→ **Activity list**:
#1 In the text about Serena Sayles below, find the part that opens with the words containing "If you have" and closes with "must be done.". Reproduce that part verbatim.
#2 According to the text about Serena Sayles below, what monthly amount did Ira receive as a disability pension?

→ **Exercise text**:
A Civil War Legacy Continues: Serena Sayles Makes A Claim

Ira Sayles died Friday, 15 June 1894, and was buried on the Sayles’ Mecklenburg County farm before the sun hovered on the western horizon that evening.

If you have ever served as executor of someone’s last wishes, then you know how incongruous the days following a death can feel. There are all the emotions roiling around loss–relief if the loved one was in pain, deep anxiety about what the person’s absence will mean about your future, regret over old arguments that will never get settled, and deep, grumbling, fumbling sadness. Then there are the legalities, specific steps that one’s mind must clearly, carefully execute.

Vulnerability. Precision. Do what must be done.


Serena and Ira were dependent on their son, Clifton, and as he stated in a letter supporting his father’s pension claim, “I myself am a poor man with a wife and several children to provide for.” The $8 a month that Ira received as a disability pension had been a welcome supplement to the family’s income. Was there some way that benefit could continue?

→ **Data section**:
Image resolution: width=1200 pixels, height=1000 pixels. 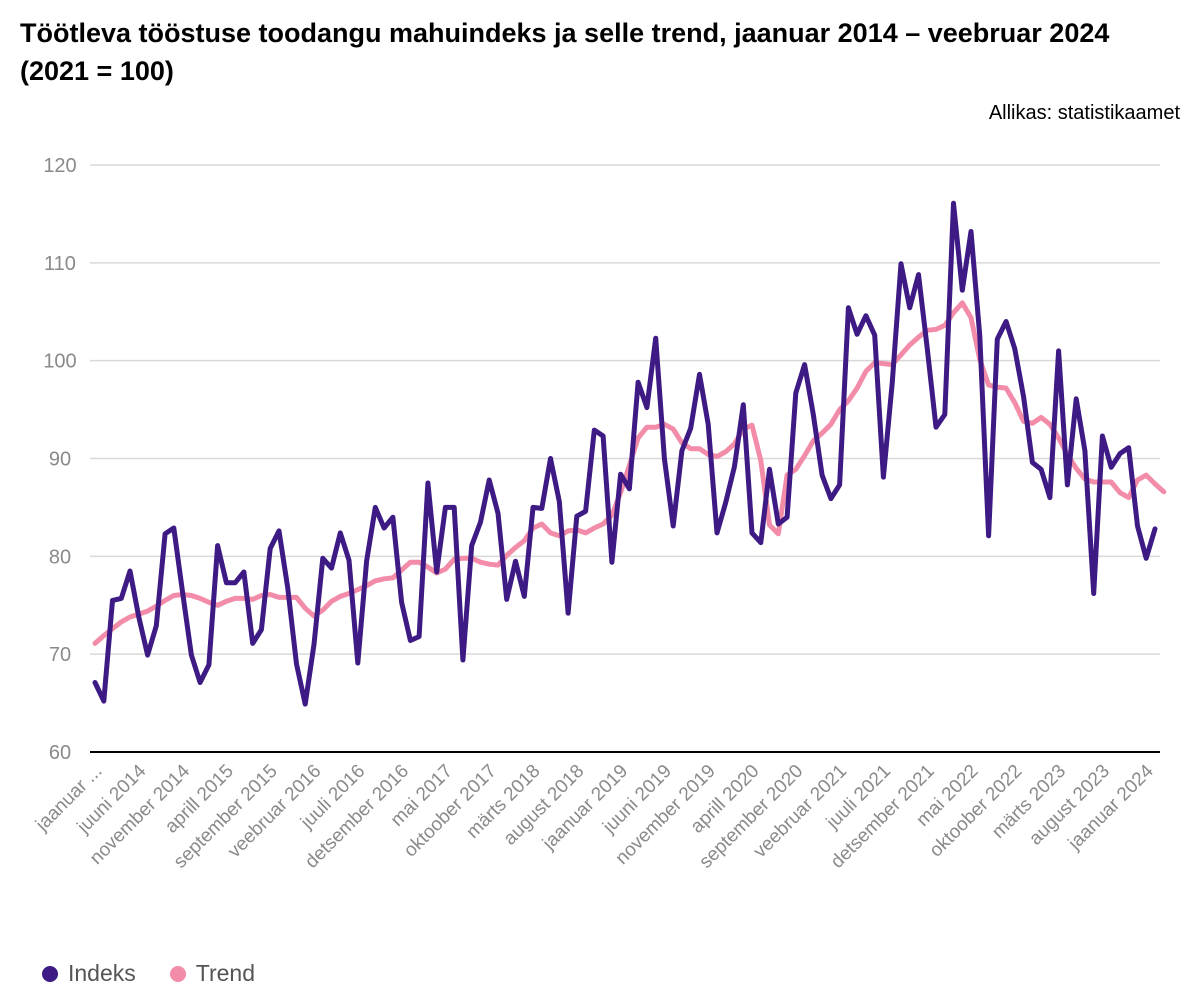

→ **Solutions for each task**:
#1
If you have ever served as executor of someone’s last wishes, then you know how incongruous the days following a death can feel. There are all the emotions roiling around loss–relief if the loved one was in pain, deep anxiety about what the person’s absence will mean about your future, regret over old arguments that will never get settled, and deep, grumbling, fumbling sadness. Then there are the legalities, specific steps that one’s mind must clearly, carefully execute.

Vulnerability. Precision. Do what must be done.

#2 $8 a month.